You should try fine-tuning that legalese model! I know I’d use it. Could be a great business idea or generally helpful for anyone you release it to.
I cannot understate how nice it is having a coding assistant 24/7.
I’m curious to see how projects like ChatDev evolve over time. I think agentic tooling is going to take us to some very sci-fi looking territory.
Semantic computation is the future.
I never considered 8 - 11. Those are really interesting use cases. I’m with you on every other point. I’m particularly interested in solving the messy unstructured notes scenario. I really feel you on that one. I’ll see what I can do!
What I find particularly exciting is that we’re seeing this evolution in real-time.
Can you imagine what these models might look like in 2 years? 5? 10?
There is a remarkable future on the horizon. I hope everyone gets an equal chance to be a part of it.
I could not agree more. I really enjoy Andrej Karpathy’s model where in the future AGI does 99% of the technical work and the human in the loop does the creative and critical 1%.
Mistral seems to be the popular choice. I think it’s the most open-source friendly out of the bunch. I will keep function calling in mind as I design some of our models! Thanks for bringing that up.
I have come to believe Moore’s law is finite, and we’re starting to see the exponential end of it. This leads me to believe (or want to believe) there are other looming breakthroughs for compute, optimization, and/or hardware on the horizon. That, or crazy powerful GPUs are about to be a common household investment.
I keep thinking about what George Hotz is doing in regards to this. He explained on his podcast with Lex Fridman that there is much to be explored in optimization, both with quantization of software and acceleration of hardware.
His idea of ‘commoditize the petabyte’ is really cool. I think it’s worth bringing up here, especially given the fact it appears one of his biggest goals right now is solving the at-home compute problem. But in a way that you could actually run something like a 180B model in-house no problem.
George Hotz’ tinybox
($15,000)
738 FP16 TFLOPS
144 GB GPU RAM
5.76 TB/s RAM bandwidth
30 GB/s model load bandwidth (big llama loads in around 4 seconds)
AMD EPYC CPU
1600W (one 120V outlet)
Runs 65B FP16 LLaMA out of the box (using tinygrad, subject to software development risks)
You can pre-order one now. You have $15k laying around, right?
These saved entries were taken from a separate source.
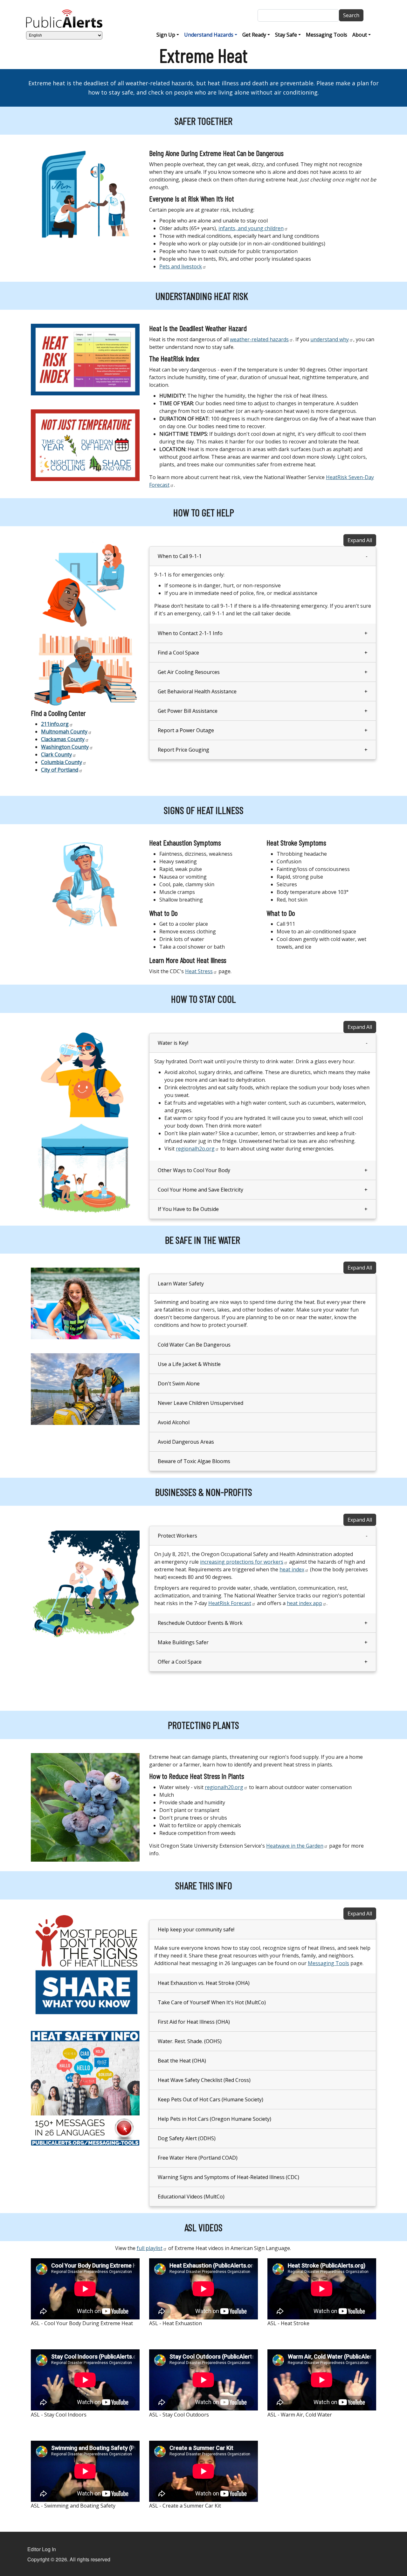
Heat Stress (199, 971)
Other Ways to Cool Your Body (194, 1170)
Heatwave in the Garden (294, 1845)
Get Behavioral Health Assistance (197, 691)
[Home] (66, 19)
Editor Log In (41, 2549)
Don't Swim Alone (179, 1383)
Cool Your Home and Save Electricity (200, 1189)
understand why (329, 339)
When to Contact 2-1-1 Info (190, 633)
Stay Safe (286, 34)
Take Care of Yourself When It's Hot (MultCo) (212, 2002)
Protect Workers (177, 1535)
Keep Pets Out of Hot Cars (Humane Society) (210, 2099)
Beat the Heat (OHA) (182, 2060)
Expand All (360, 540)
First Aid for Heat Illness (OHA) (194, 2021)
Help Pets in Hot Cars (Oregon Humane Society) (214, 2118)
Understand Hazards (208, 34)
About (359, 34)
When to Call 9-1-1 (180, 556)
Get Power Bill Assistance (187, 710)
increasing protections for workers (241, 1561)
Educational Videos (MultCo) (191, 2196)
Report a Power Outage (186, 730)
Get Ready (254, 34)
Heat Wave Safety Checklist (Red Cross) (204, 2080)
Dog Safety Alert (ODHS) (187, 2138)
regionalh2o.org (195, 1148)
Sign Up (165, 34)
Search (351, 15)
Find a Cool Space (178, 652)
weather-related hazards (259, 339)
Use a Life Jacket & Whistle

Lol.
It’s definitely not easy (or cheap) now, but I think it’s going to get significantly easier to build and deploy large models for all kinds of personal use cases in our near and distant futures.
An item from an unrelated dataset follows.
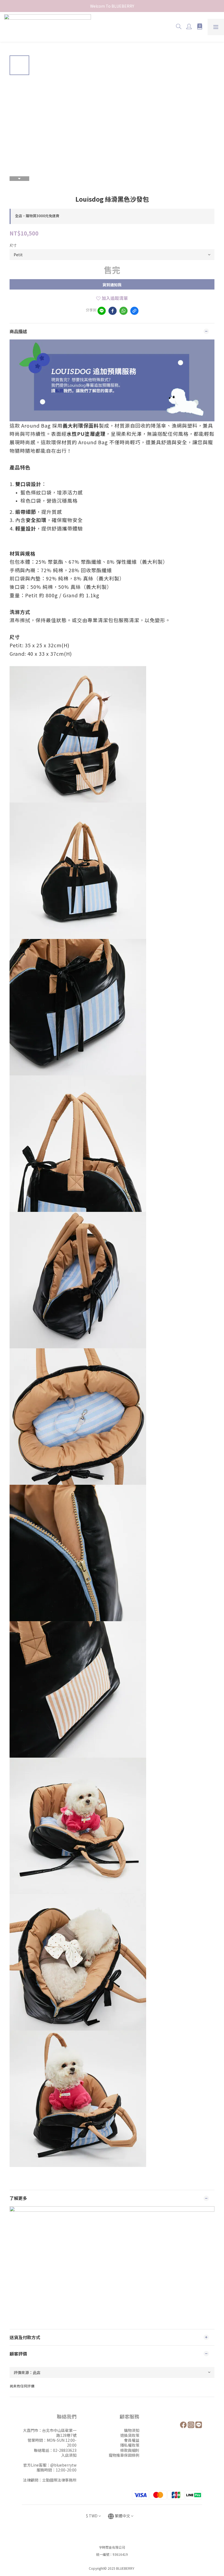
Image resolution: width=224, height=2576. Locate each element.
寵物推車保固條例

If you’re serving/hosting models, it’s also worth checking out vLLM if you haven’t already: https://github.com/vllm-project/vllm
Loved to read everyone’s comments on this one. If you’re here and reading this post now, check out this related thread - you might be interested!
I totally forgot to include vLLM!
If you’re building, deploying, or hosting LLMs, you should definitely check this out.
REDACTED
🥚
This was really nice to celebrate with the (17?) people who saw this post and shared this moment with me. I have no idea what this future will hold, but I’m glad I started this community. I’m going to delete (or archive?) this post now. It feels too selfish to keep up. If you caught this comment, you found an easter egg! Congrats, digital sleuth.
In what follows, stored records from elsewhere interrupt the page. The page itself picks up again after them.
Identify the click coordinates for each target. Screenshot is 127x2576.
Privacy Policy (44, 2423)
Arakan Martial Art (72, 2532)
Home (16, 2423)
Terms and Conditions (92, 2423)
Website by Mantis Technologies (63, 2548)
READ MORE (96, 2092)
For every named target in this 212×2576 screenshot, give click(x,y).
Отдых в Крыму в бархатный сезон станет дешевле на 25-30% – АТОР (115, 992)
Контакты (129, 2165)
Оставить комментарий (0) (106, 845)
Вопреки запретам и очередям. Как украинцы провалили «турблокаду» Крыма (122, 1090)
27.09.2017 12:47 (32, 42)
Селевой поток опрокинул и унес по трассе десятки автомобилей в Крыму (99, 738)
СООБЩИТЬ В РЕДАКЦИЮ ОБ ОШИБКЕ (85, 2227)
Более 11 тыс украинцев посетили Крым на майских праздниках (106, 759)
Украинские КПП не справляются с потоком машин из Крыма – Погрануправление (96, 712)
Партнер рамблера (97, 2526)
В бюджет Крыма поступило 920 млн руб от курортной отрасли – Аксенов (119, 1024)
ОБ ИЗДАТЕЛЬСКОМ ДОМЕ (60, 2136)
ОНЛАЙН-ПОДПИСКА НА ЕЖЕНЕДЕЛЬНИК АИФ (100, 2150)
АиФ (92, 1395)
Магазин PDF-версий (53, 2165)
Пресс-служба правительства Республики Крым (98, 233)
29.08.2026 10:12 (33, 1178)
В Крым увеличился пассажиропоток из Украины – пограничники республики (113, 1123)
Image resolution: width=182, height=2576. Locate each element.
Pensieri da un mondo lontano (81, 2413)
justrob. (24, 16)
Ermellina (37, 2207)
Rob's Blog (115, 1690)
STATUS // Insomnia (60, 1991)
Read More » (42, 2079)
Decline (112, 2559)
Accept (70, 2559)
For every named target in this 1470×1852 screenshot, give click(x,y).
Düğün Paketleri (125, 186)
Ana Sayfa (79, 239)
This is all very good feedback! I appreciate everyone who has commented so far. I will leave this post pinned for the remainder of the year for anyone (new member or old) to share their thoughts and what else they (you) think we should explore next with !fosai@lemmy.world.
What sort of tokens per second are you seeing with your hardware? Mind sharing some notes on what you’re running there? Super curious!